Express course · No. 15

A cache is a small, fast place to keep an answer you already worked out, so the next time you need it you read it instead of redoing the work. It's the single biggest speed trick in computing — and it comes with computing's most famous hard problem: knowing when the remembered answer has gone stale.

Essence only · One picture per idea · Learn the words

§ 01

A cache is one simple idea: keep a copy of an answer somewhere fast, so you don't pay to produce it twice. Get this and every cache you'll ever meet is the same trick in a different place.

A cache remembers the answer

A notepad on your desk next to a slow filing cabinet — once you've looked something up, you jot it down, so next time you read the note instead of crossing the room again.

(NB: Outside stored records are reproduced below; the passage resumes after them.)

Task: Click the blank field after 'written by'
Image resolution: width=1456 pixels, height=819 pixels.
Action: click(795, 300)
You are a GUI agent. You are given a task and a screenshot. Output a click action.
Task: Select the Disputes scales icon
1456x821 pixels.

A cache is a small, fast store that holds the result of expensive work — a database query, a computed page, a downloaded file — so the next request for it is cheap. The expensive thing happens once; the cheap read happens many times. That's the entire principle. Everything else is detail about where the notepad lives and when to trust what's on it.

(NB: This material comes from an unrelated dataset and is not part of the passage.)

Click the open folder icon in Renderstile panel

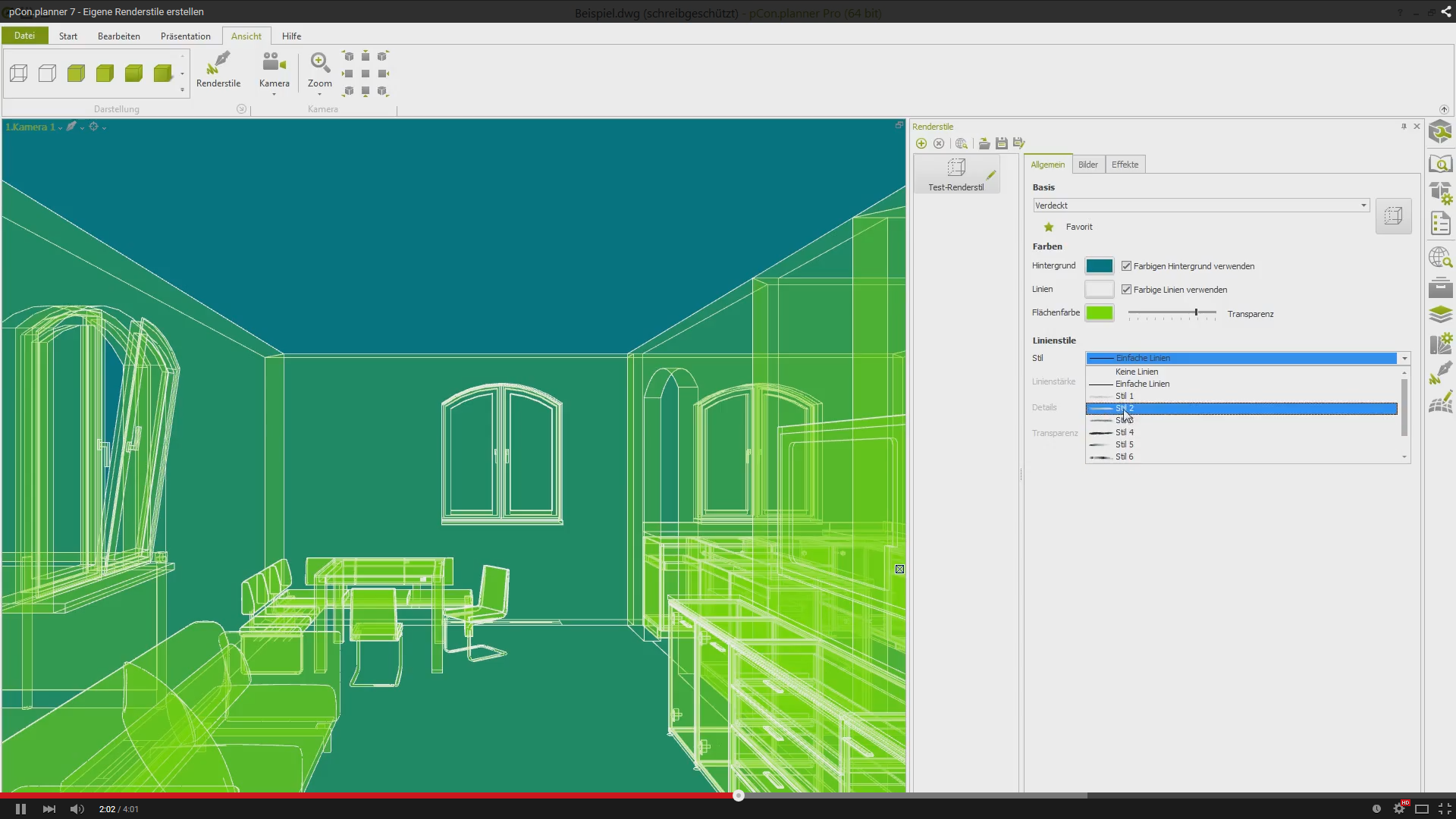984,143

Hit and miss are the two outcomes

You reach for the note. Either it's there and you read it instantly — or it's blank, and you have to walk to the cabinet after all.

When the answer is in the cache, that's a cache hit — fast and cheap. When it isn't, that's a cache miss — you do the slow work, and usually store the result so next time hits. These two words describe every cache interaction. The whole game of caching is turning misses into hits: making sure the answer is there when you reach for it.

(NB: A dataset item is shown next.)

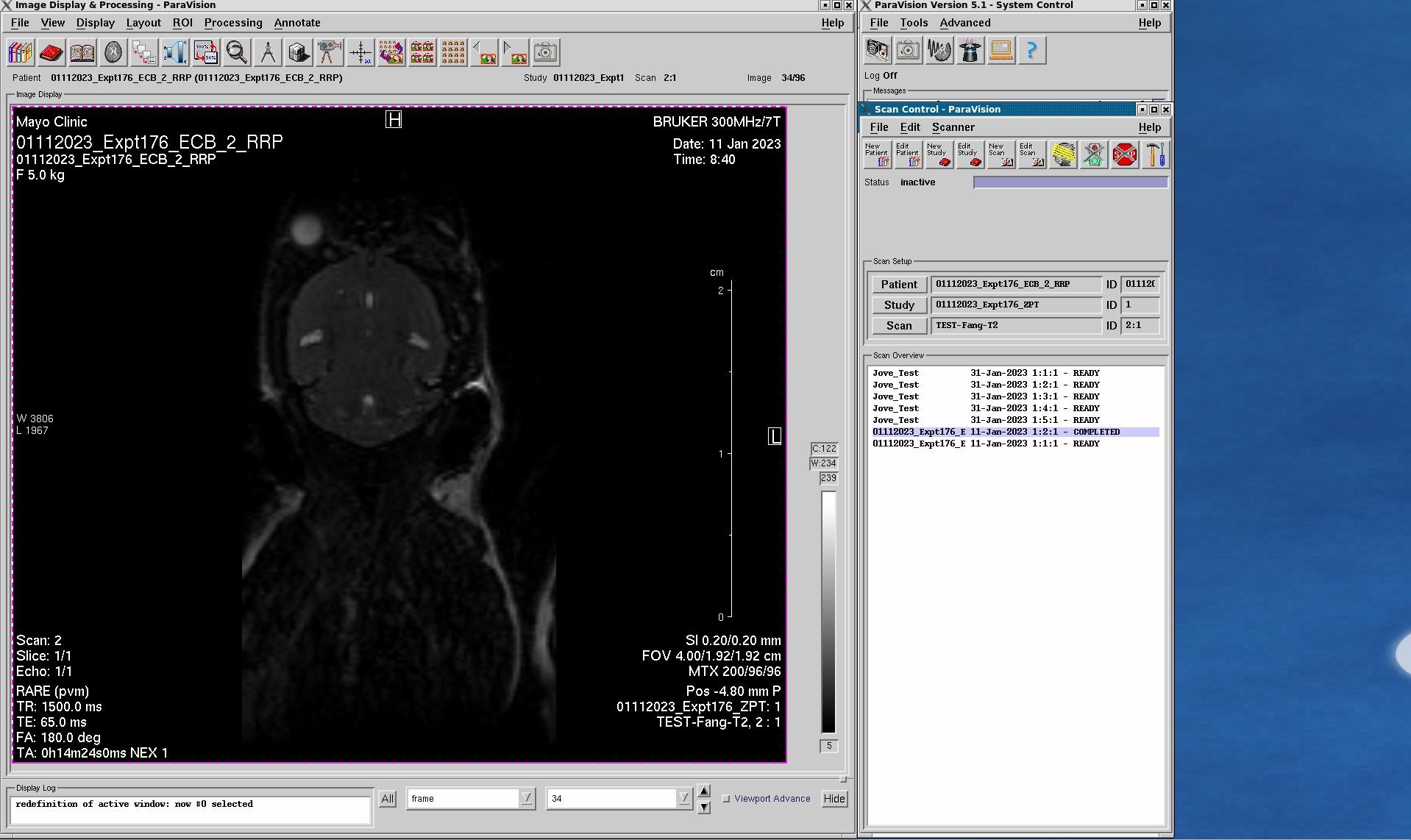Open the Processing menu
The height and width of the screenshot is (840, 1411).
232,23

It works because of repetition

A coffee shop memorising its regulars' orders — worth it only because the same people ask for the same thing again and again.

Caching pays off when the same answers are needed repeatedly — and almost everything in computing is repetitive. The same popular page, the same user's profile, the same lookup, asked thousands of times. Because access isn't random but clustered on a few hot items, a small cache of the popular ones can absorb a huge share of the work. No repetition, no reason to cache.

A cache keeps a fast copy of an expensive answer. A hit is reading the note; a miss is the walk to the cabinet. The job is turning misses into hits.

§ 02

Caching isn't one thing in one place — it's a pattern repeated at every layer between a user and the data. The closer the copy sits to who needs it, the faster it is.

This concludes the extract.